Babies

Chris and I went to dinner with one of his best friends and her husband tonight, and she announced to us (by not drinking) that she is eight weeks pregnant. She said that ideally, once the baby comes, she would no longer work and would be a stay-at-home mother and wife. “I just think that it’s better to have one parent home to keep an eye on the kids to see what they are doing and thinking every day,” she said. She also said she had no attachment to her job and industry, anyway.

For the longest time, because I came from a family where both parents worked, and my mother has rammed into my head that no matter how much money my future husband makes and no matter how secure his job is that I absolutely need to work and not depend on him for money (in the event he either leaves me, or tries to “control” the money in the house), I was very resistant to the idea of women continuing to stay at home and be full-time mothers and wives. It wasn’t just about my own upbringing; it’s about how hard women before me have worked to gain gender equalities in today’s society – the fact that it still hasn’t been a century since women gained the right to vote in the United States (and similar timelines in other developed, westernized nations), the fact that women on average still earn only 75-80 cents for every dollar men earn in the same professions, the fact that after getting married, women for the most part are still expected to relinquish their family names in favor of their husband’s family names and become a “Mr.’s.”

There have been moments where I have been frustrated because of my gender, particularly at work, when I have been called “difficult” or “bossy” by both men and women, in situations where I know that if I were a man doing the exact same action or using a similar tone of voice that no one would ever pass the same judgment. In these moments, I’ve thought occasionally, it would be so much easier if I just “gave up” – left the industry to take on a more traditional gender role because in that realm, I wouldn’t have any glass ceiling to try to break.

But then I think of my mother and how hard she has worked despite her lack of education to make sure that our household income included money that she made. My mother never even had proper primary school education, yet I’ve completed tertiary education at arguably one of the best colleges in the world. Despite her lack of formal education, she still found a full-time white-collar job in San Francisco and stayed there for over 26 years, while others in similar situations went to work in sewing factories or doing minimum wage jobs. I think of the freedom I have in earning my own money and never having to ask or get advice from anyone on how to use it for the things I want. I also think of my future daughter and the message I’d be sending to her if I didn’t work. I’m not trying to do anything revolutionary by wanting to continue to work, but I want to have an identity that is outside of just the labels “mother” and “wife.” I want to be seen as an intelligent woman and human being outside of domesticated duties, and I want to make sure that my daughter sees that she has every opportunity in the world available to her through my own life examples.
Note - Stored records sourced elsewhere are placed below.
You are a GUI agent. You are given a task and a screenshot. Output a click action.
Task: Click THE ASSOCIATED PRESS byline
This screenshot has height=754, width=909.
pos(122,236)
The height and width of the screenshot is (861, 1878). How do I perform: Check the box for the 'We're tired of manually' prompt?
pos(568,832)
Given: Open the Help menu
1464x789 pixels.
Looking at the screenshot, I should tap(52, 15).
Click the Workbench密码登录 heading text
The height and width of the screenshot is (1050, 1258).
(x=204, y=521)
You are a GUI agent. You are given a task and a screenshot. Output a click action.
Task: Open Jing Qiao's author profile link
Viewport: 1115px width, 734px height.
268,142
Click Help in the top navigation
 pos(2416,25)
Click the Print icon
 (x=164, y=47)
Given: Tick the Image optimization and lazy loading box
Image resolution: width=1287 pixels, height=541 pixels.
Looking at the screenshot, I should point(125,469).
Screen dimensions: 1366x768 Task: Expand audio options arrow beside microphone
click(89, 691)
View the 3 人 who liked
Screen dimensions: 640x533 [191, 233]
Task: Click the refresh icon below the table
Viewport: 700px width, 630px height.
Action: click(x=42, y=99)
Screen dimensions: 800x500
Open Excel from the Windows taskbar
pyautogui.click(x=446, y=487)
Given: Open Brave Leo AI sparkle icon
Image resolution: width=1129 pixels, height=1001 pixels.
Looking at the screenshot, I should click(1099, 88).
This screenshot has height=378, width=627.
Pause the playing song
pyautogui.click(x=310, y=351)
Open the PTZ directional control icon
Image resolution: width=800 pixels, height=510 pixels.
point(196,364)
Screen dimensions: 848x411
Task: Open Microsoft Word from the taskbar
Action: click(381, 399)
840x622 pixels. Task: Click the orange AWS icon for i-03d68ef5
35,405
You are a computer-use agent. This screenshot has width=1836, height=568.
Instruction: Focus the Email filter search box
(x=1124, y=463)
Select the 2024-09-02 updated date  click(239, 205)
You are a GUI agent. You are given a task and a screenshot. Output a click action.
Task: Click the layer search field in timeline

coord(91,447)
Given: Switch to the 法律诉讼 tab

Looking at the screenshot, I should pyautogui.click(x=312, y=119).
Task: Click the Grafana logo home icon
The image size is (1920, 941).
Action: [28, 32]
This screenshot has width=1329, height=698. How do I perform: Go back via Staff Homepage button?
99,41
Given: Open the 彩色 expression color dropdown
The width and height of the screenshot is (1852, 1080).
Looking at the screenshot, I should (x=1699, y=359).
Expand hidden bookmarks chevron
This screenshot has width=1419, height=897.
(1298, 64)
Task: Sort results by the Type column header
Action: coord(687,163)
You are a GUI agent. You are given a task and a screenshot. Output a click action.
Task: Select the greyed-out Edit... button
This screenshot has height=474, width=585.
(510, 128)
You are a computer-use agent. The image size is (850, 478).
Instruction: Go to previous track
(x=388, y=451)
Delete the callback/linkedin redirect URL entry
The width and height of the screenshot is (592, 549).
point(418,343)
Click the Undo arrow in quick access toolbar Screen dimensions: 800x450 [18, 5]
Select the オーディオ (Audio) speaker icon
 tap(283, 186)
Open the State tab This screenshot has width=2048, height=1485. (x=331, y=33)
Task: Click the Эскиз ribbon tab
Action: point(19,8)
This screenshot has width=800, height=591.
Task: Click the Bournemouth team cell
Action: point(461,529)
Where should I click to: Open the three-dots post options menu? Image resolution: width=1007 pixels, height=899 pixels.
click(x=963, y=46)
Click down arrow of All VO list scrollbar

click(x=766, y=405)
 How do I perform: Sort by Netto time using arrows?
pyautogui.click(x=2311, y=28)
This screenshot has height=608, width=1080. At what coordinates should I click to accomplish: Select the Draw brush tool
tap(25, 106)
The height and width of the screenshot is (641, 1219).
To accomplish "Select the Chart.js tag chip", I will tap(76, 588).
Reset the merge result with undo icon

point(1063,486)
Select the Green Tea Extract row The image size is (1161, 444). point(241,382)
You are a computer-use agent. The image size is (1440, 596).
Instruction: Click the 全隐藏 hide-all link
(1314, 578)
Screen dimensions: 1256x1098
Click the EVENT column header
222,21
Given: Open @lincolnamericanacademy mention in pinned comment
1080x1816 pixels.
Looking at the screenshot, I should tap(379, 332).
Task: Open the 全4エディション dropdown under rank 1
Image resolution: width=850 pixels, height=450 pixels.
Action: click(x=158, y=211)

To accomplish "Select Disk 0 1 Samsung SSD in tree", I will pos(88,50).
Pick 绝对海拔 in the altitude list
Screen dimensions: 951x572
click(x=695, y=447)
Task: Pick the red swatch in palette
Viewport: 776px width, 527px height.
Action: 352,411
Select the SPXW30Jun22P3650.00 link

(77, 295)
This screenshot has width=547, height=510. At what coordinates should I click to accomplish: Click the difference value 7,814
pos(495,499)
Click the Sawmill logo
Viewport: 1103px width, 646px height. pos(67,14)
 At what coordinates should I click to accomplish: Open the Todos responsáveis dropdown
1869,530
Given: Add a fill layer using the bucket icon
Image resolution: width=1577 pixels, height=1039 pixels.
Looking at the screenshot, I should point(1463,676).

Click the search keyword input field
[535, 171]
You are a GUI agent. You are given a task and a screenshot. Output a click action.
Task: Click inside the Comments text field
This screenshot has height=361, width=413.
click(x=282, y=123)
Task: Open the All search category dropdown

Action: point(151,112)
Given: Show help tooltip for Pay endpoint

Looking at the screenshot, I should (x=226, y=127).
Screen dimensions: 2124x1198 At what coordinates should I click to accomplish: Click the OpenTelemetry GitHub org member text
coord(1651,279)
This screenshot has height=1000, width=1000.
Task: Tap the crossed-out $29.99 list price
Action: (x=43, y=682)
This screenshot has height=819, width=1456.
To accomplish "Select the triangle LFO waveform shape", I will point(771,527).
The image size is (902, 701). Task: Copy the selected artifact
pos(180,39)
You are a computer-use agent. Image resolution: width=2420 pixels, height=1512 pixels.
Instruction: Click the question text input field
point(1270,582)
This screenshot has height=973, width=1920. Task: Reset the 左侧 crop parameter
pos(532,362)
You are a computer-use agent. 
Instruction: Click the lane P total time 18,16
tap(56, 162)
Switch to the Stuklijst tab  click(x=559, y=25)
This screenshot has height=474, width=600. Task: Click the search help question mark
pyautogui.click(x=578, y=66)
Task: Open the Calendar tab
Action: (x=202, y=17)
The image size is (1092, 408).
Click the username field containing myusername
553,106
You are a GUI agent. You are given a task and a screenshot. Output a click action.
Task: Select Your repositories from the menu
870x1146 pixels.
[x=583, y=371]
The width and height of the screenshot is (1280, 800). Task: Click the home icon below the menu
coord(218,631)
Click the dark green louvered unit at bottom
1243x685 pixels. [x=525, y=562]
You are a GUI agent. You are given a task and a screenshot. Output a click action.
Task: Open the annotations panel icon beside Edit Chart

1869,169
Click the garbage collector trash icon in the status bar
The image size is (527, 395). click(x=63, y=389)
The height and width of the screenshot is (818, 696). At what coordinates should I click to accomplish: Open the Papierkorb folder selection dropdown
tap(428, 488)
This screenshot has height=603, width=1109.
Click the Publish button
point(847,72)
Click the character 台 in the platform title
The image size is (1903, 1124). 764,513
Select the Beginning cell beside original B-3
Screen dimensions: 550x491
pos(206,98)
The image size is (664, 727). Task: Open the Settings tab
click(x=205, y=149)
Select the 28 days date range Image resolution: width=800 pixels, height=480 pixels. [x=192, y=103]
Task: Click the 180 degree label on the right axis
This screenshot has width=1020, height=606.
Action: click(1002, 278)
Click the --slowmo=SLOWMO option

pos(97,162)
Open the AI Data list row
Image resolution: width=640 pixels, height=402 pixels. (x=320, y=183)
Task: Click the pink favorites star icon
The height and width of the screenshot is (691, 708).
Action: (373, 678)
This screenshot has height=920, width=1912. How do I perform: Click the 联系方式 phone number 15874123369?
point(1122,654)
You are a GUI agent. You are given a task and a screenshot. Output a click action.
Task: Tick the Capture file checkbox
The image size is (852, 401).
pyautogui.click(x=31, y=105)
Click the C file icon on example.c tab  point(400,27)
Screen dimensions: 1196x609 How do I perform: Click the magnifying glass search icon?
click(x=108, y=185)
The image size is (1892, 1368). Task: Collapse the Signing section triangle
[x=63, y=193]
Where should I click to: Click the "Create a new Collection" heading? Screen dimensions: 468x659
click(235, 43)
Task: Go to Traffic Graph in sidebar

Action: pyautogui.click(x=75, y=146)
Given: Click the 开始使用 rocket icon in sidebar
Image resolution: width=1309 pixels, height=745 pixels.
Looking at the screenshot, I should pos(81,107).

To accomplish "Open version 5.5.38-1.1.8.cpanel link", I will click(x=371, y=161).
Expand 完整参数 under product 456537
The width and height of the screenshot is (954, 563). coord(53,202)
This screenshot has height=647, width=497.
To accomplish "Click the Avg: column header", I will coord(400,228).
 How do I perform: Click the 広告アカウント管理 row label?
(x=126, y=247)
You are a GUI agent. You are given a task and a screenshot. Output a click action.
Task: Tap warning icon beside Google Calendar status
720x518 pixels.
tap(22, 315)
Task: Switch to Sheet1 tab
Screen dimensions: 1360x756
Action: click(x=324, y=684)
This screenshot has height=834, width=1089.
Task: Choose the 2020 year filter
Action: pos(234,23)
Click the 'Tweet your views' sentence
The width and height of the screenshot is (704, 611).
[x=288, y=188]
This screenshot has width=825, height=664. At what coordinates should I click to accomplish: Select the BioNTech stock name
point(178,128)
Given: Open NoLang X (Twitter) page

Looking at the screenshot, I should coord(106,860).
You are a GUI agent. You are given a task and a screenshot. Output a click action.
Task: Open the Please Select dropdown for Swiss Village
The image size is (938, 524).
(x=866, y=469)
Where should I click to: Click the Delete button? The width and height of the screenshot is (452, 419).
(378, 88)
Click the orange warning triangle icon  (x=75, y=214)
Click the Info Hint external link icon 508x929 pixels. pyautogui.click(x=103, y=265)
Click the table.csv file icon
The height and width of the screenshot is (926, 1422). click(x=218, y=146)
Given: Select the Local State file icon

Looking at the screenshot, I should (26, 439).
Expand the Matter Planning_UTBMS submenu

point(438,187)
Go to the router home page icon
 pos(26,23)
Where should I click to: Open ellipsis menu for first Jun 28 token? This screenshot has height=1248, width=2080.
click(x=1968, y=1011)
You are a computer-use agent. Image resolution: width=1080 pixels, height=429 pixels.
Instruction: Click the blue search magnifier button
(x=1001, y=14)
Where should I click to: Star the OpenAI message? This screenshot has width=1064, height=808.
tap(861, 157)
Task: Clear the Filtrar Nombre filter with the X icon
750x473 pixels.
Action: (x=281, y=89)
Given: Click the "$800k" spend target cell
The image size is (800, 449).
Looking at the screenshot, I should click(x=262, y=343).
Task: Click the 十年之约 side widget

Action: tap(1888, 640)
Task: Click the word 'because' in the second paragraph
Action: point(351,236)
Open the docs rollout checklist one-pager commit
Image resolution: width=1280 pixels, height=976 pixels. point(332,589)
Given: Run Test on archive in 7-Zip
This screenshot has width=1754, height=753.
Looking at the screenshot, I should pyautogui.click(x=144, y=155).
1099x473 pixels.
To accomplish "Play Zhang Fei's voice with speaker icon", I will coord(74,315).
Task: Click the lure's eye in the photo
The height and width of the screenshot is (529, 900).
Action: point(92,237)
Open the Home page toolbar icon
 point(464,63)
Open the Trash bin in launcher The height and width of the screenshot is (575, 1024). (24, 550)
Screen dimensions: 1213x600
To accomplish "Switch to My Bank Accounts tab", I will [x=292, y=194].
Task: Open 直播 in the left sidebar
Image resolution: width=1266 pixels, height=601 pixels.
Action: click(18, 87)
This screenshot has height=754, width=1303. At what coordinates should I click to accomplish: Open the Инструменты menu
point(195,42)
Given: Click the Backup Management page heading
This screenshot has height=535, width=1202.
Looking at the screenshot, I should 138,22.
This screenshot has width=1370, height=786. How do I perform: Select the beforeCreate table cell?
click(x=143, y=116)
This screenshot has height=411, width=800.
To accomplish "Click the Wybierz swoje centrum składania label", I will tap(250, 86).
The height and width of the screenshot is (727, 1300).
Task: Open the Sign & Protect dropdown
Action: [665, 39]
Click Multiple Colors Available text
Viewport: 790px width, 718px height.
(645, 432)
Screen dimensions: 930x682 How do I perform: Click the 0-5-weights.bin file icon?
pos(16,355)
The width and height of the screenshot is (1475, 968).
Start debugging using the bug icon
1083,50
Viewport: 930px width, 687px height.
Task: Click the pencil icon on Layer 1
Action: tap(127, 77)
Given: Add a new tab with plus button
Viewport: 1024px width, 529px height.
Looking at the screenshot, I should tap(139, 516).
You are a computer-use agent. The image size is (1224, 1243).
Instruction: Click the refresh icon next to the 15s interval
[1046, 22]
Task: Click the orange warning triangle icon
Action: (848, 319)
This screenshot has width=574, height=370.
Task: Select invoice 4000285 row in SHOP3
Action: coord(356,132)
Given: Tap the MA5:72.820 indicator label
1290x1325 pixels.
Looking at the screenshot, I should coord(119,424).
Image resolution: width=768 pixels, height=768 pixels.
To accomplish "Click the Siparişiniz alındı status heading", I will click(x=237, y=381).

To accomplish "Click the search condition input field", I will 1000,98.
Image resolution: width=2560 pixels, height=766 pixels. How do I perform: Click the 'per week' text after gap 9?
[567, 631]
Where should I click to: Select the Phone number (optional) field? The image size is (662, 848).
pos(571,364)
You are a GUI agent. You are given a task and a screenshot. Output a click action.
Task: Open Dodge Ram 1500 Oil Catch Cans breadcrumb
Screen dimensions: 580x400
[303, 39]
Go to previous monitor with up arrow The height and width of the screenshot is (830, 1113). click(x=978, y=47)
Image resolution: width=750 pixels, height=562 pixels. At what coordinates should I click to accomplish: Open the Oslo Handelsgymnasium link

Once I reached college, I did think more about how the “women’s revolution” was about having choices – the choice to work or not work, and I became more and more accepting of highly educated women deciding to leave the workforce to become full time stay-at-home mothers because I can see why women would want that. In this friend’s case, she has no attachment to her job. Parents may want one parent to be fully aware of what’s going on at every millisecond of their children’s lives. Not everyone can afford hired help or have the luxury of having healthy, physically capable grandparents nearby. But I have realized in myself that I don’t think I can ever shake the initial invisible “slap” I feel every time I hear someone around my age say that she wants to be a stay-at-home mother. As hard as I try, I’ll always have to force myself to bite my tongue to not question it or say anything remotely judgmental. Women will always judge other women and oftentimes be the reasons other women fail. But I guess this is how one feels when she has very strong opinions about certain issues when she knows that gender stereotypes regarding societal roles are nowhere near dying in this lifetime.. or even in the next four.